Department of Surgery, McGill University, and the Section of Bariatric Surgery, Division of General Surgery, McGill University Health Centre, Montréal, Que.
Can J Surg. 2013 Aug;56(4):E68-74. doi: 10.1503/cjs.005612.
Canada needs to increase capacity for bariatric surgery to reduce the wait for this cost-effective, life-saving surgery. The aim of this study was to test whether laparoscopic bariatric surgery, including gastric bypass, can be delivered safely in secondary health care centres (SHCCs).
In this prospective cohort study, patients received bariatric surgery at an SHCC that had no intensive care unit but had a dedicated operating room and ward teams and a patient-monitoring environment.

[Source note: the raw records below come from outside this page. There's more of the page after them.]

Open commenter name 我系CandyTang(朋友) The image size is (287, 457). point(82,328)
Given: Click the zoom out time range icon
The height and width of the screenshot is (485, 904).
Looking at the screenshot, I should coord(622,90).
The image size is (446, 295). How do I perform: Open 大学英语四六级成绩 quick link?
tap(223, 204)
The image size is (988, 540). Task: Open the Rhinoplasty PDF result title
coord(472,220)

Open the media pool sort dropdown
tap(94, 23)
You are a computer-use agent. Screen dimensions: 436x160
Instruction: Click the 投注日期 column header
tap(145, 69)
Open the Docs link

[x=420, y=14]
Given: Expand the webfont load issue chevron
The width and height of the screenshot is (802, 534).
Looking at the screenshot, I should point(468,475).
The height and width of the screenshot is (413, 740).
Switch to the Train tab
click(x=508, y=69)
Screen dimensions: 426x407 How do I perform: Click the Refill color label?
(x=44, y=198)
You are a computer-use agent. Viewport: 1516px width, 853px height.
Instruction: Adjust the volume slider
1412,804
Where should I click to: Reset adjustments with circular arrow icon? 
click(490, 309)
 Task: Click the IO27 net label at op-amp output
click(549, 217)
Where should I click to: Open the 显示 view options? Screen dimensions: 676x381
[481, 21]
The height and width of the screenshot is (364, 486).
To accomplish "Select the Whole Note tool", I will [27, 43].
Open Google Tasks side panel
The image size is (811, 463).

Patients with life-threatening complications were transferred to an affiliated tertiary health care centre (THCC) via a dedicated "service corridor."
In all, 830 patients were treated: 676 at the SHCC and 154 at the THCC. Gastric bypass was performed in 85.4%, gastric band in 11.1% and gastric sleeve in 3.5%. The body mass index (BMI) was significantly higher in the THCC than the SHCC group (mean 54.4 [standard deviation (SD) 9.7] v. 47.5 [SD 7.4]). Obesity-associated diseases were similar between the groups. Major complications occurred in 2.6% of SHCC patients and 1.7% of THCC patients. Seven patients (1%) required direct transfer to the THCC, and all were treated successfully. There were 2 deaths (1.3%) in the THCC and none in the SHCC groups (combined mortality 0.2%). Weight loss was equivalent up to the fourth year of the study.
With proper patient selection, a dedicated health care team and a service corridor to an affiliated THCC, laparoscopic bariatric surgery, including gastric bypass can be performed safely in SHCCs. Further study is needed to determine whether the model can be applied across Canada.
加拿大需要增加减重手术的能力,以减少对这种具有成本效益、挽救生命的手术的等待时间。本研究旨在测试腹腔镜减重手术,包括胃旁路手术,是否可以在二级医疗机构(SHCC)安全实施。
在这项前瞻性队列研究中,患者在没有重症监护病房但设有专门手术室和病房团队以及患者监测环境的 SHCC 接受减重手术。有生命危险并发症的患者通过专门的“服务走廊”转至附属三级医疗机构(THCC)。
共有 830 名患者接受了治疗:676 名在 SHCC,154 名在 THCC。胃旁路手术占 85.4%,胃带手术占 11.1%,胃袖状切除术占 3.5%。THCC 组的体重指数(BMI)明显高于 SHCC 组(平均 54.4 [标准差(SD)9.7]比 47.5 [SD 7.4])。两组的肥胖相关疾病相似。SHCC 患者中有 2.6%发生重大并发症,THCC 患者中有 1.7%发生重大并发症。7 名患者(1%)需要直接转至 THCC,所有患者均成功治疗。THCC 有 2 例死亡(1.3%),SHCC 组无死亡(总死亡率 0.2%)。研究的前四年体重减轻情况相当。
在适当的患者选择、专门的医疗保健团队和通往附属 THCC 的服务走廊的基础上,腹腔镜减重手术,包括胃旁路手术,可以在 SHCC 安全实施。需要进一步研究以确定该模型是否可以在加拿大推广。